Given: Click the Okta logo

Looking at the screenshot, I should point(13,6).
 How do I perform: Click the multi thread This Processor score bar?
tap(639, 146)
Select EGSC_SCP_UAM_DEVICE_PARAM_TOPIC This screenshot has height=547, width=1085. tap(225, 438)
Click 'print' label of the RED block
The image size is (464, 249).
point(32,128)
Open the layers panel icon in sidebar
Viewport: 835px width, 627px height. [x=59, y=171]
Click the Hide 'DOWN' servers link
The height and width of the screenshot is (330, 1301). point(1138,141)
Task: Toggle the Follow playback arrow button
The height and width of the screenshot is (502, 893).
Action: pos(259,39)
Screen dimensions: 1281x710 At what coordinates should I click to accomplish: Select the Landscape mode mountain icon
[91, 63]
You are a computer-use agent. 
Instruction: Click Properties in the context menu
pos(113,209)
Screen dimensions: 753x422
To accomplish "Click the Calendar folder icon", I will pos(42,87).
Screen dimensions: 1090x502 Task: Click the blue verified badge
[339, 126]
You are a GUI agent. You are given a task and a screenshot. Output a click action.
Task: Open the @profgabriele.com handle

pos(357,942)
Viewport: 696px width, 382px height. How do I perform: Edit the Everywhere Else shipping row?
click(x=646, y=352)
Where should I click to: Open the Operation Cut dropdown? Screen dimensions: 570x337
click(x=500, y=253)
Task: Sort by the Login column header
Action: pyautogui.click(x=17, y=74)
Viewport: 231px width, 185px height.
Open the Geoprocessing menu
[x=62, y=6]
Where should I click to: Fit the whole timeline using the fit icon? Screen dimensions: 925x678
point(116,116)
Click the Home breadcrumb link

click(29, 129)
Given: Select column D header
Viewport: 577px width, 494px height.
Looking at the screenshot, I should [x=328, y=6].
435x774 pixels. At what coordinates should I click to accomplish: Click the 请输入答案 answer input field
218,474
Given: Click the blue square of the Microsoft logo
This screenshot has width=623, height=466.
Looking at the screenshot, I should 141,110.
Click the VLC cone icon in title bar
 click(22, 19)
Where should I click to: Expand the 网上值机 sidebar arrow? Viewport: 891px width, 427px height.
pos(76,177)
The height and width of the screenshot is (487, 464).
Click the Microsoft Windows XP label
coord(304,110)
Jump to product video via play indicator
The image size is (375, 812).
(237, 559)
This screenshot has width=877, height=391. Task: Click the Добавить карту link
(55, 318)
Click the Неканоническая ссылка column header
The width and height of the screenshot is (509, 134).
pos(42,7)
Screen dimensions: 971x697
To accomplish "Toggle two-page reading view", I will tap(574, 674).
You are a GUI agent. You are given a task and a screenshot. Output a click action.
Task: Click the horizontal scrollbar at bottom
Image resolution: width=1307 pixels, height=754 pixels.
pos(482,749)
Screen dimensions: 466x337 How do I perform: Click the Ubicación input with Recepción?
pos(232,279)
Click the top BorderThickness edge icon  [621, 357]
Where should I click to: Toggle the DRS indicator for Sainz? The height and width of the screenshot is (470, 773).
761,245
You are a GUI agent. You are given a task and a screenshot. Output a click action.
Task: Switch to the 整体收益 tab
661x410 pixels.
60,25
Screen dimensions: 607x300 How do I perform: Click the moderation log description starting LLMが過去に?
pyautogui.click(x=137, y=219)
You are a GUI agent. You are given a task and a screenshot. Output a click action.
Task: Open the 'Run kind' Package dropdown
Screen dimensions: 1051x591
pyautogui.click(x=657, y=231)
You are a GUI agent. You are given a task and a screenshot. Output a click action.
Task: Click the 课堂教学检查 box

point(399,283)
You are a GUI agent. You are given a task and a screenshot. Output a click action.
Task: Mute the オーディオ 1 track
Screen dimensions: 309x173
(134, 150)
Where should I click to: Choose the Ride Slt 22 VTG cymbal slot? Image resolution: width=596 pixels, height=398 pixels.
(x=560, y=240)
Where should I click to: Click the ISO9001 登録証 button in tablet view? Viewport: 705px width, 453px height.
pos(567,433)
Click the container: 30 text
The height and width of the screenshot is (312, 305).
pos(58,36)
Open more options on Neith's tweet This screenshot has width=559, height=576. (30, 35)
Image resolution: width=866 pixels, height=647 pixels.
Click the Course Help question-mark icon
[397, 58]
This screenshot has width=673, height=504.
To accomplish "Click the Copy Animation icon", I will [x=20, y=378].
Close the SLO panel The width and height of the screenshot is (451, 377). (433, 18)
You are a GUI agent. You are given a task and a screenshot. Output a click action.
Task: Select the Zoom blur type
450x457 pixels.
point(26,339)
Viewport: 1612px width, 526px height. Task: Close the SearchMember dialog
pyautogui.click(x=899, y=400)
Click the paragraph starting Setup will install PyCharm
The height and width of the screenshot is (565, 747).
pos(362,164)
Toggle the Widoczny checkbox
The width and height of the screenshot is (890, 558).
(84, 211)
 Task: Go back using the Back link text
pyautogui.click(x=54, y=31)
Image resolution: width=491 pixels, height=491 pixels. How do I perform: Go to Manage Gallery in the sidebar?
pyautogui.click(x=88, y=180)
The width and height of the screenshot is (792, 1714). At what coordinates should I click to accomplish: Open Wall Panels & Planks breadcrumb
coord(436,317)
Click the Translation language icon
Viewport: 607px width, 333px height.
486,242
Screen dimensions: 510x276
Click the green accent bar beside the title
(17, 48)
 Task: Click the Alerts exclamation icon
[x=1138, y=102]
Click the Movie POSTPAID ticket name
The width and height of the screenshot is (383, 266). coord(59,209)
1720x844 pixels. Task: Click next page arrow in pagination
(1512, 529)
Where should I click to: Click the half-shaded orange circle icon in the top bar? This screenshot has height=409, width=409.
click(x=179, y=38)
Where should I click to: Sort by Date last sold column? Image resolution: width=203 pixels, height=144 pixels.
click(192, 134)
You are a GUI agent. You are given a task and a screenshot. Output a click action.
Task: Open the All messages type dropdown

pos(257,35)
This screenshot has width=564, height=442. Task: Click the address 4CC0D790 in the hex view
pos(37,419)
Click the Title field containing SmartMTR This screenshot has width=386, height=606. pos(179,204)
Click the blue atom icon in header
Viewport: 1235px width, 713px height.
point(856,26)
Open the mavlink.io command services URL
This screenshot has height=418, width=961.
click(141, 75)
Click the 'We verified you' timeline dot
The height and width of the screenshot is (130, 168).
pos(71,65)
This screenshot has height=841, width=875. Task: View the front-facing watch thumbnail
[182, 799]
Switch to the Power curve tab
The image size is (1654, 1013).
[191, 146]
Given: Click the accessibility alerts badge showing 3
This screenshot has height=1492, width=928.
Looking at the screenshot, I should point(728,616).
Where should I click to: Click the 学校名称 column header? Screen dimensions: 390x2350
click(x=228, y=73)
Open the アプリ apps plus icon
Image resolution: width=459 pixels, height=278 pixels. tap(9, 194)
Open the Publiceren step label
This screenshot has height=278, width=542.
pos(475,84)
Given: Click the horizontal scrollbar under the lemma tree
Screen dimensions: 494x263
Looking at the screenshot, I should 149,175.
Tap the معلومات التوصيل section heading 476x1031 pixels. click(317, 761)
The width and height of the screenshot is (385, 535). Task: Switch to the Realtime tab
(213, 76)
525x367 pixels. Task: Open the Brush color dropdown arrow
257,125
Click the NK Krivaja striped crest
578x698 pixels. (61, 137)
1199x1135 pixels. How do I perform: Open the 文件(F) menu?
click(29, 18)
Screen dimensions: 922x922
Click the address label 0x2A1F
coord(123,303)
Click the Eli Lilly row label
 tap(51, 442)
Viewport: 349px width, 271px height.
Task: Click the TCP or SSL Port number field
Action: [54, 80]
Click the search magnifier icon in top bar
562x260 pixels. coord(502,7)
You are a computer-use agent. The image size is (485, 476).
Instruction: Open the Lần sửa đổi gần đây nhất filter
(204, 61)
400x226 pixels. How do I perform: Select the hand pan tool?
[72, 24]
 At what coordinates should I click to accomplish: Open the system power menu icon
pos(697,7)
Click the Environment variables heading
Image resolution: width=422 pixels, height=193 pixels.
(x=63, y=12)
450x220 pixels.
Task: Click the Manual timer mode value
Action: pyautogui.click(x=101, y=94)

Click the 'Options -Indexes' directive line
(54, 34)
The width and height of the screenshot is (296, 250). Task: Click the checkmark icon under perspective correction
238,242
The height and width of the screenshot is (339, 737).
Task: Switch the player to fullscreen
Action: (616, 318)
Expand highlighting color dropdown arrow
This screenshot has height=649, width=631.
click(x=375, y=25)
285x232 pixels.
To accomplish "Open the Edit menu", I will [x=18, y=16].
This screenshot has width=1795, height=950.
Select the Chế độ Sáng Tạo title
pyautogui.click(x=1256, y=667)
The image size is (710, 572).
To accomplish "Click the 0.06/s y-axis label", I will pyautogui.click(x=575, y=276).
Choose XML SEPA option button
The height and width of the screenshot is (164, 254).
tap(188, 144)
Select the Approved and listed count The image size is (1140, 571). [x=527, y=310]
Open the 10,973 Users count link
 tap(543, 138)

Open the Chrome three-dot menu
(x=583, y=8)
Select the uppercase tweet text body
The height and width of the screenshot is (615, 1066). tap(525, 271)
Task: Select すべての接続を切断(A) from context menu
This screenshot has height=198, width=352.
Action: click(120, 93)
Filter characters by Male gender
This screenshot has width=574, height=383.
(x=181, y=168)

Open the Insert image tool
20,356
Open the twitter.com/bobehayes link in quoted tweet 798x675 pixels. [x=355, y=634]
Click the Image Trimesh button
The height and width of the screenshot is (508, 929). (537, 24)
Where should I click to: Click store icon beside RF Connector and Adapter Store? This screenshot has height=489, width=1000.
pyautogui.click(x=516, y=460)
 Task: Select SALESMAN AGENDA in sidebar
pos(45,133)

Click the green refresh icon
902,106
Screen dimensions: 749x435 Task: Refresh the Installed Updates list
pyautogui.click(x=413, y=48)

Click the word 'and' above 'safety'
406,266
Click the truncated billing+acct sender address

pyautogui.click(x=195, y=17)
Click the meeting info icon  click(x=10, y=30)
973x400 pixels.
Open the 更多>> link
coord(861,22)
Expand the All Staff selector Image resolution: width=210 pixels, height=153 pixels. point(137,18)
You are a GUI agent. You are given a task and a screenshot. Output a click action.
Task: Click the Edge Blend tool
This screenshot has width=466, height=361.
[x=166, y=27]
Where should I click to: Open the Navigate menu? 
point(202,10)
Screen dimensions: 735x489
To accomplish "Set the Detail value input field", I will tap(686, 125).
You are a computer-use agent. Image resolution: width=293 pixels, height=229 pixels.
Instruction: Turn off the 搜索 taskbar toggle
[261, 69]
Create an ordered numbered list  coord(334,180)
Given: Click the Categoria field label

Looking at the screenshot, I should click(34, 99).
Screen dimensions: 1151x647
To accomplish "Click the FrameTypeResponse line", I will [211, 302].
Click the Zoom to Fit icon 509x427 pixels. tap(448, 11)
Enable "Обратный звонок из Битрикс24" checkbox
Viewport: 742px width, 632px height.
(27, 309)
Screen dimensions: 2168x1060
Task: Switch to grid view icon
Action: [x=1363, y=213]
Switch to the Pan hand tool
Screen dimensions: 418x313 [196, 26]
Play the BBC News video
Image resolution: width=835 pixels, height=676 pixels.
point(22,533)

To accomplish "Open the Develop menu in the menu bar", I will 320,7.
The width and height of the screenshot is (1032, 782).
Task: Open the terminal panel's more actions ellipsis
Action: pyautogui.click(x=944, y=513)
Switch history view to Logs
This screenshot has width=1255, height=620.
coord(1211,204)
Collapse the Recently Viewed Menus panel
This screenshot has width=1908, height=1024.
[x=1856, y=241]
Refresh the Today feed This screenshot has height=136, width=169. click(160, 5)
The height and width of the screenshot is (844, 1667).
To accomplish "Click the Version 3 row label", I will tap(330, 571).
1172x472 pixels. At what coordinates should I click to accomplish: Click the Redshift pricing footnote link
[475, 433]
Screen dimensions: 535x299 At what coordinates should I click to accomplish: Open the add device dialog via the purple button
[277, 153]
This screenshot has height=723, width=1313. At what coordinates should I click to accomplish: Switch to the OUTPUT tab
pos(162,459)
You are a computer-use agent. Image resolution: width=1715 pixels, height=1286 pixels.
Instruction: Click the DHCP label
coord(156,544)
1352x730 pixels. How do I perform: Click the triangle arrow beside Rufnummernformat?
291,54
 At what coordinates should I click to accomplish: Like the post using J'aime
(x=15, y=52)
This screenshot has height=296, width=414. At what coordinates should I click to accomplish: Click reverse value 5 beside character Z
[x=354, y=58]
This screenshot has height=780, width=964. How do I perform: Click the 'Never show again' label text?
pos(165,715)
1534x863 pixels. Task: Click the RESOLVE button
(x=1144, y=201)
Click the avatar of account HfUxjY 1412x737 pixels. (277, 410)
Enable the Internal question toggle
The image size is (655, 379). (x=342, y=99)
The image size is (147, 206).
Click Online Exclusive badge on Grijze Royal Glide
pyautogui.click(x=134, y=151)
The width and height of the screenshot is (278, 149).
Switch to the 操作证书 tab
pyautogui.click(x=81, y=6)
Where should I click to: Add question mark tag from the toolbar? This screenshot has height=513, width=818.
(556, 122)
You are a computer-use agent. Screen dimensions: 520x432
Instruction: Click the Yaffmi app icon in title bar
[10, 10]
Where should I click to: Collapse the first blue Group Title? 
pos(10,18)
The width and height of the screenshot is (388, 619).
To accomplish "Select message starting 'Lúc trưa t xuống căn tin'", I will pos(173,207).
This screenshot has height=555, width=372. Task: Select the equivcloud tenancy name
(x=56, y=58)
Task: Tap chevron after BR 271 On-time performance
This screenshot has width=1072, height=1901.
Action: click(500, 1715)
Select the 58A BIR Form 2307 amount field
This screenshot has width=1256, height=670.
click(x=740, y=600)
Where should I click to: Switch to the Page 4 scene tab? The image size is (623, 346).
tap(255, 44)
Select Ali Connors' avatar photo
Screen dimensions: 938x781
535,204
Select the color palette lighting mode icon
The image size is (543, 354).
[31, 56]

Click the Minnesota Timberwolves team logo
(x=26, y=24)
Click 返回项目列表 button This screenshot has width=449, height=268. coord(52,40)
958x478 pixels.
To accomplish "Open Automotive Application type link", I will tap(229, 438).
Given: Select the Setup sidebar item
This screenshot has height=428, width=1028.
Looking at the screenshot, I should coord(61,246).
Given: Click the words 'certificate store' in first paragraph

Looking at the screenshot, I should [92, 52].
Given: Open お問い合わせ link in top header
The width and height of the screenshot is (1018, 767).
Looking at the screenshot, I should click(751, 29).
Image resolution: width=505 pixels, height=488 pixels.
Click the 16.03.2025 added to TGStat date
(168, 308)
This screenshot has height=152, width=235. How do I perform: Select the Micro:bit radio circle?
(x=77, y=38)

....

INSTRUCTIONS TO FOLLOW: In the listing above, transcribe exactly everything from the line containing "Refresh the Today" down to the line containing "The width and height of the screenshot is (388, 619).", including both and nothing more.

PROBLEM SOLUTION:
Refresh the Today feed This screenshot has height=136, width=169. click(160, 5)
The height and width of the screenshot is (844, 1667).
To accomplish "Click the Version 3 row label", I will tap(330, 571).
1172x472 pixels. At what coordinates should I click to accomplish: Click the Redshift pricing footnote link
[475, 433]
Screen dimensions: 535x299 At what coordinates should I click to accomplish: Open the add device dialog via the purple button
[277, 153]
This screenshot has height=723, width=1313. At what coordinates should I click to accomplish: Switch to the OUTPUT tab
pos(162,459)
You are a computer-use agent. Image resolution: width=1715 pixels, height=1286 pixels.
Instruction: Click the DHCP label
coord(156,544)
1352x730 pixels. How do I perform: Click the triangle arrow beside Rufnummernformat?
291,54
 At what coordinates should I click to accomplish: Like the post using J'aime
(x=15, y=52)
This screenshot has height=296, width=414. At what coordinates should I click to accomplish: Click reverse value 5 beside character Z
[x=354, y=58]
This screenshot has height=780, width=964. How do I perform: Click the 'Never show again' label text?
pos(165,715)
1534x863 pixels. Task: Click the RESOLVE button
(x=1144, y=201)
Click the avatar of account HfUxjY 1412x737 pixels. (277, 410)
Enable the Internal question toggle
The image size is (655, 379). (x=342, y=99)
The image size is (147, 206).
Click Online Exclusive badge on Grijze Royal Glide
pyautogui.click(x=134, y=151)
The width and height of the screenshot is (278, 149).
Switch to the 操作证书 tab
pyautogui.click(x=81, y=6)
Where should I click to: Add question mark tag from the toolbar? This screenshot has height=513, width=818.
(556, 122)
You are a computer-use agent. Screen dimensions: 520x432
Instruction: Click the Yaffmi app icon in title bar
[10, 10]
Where should I click to: Collapse the first blue Group Title? 
pos(10,18)
The width and height of the screenshot is (388, 619).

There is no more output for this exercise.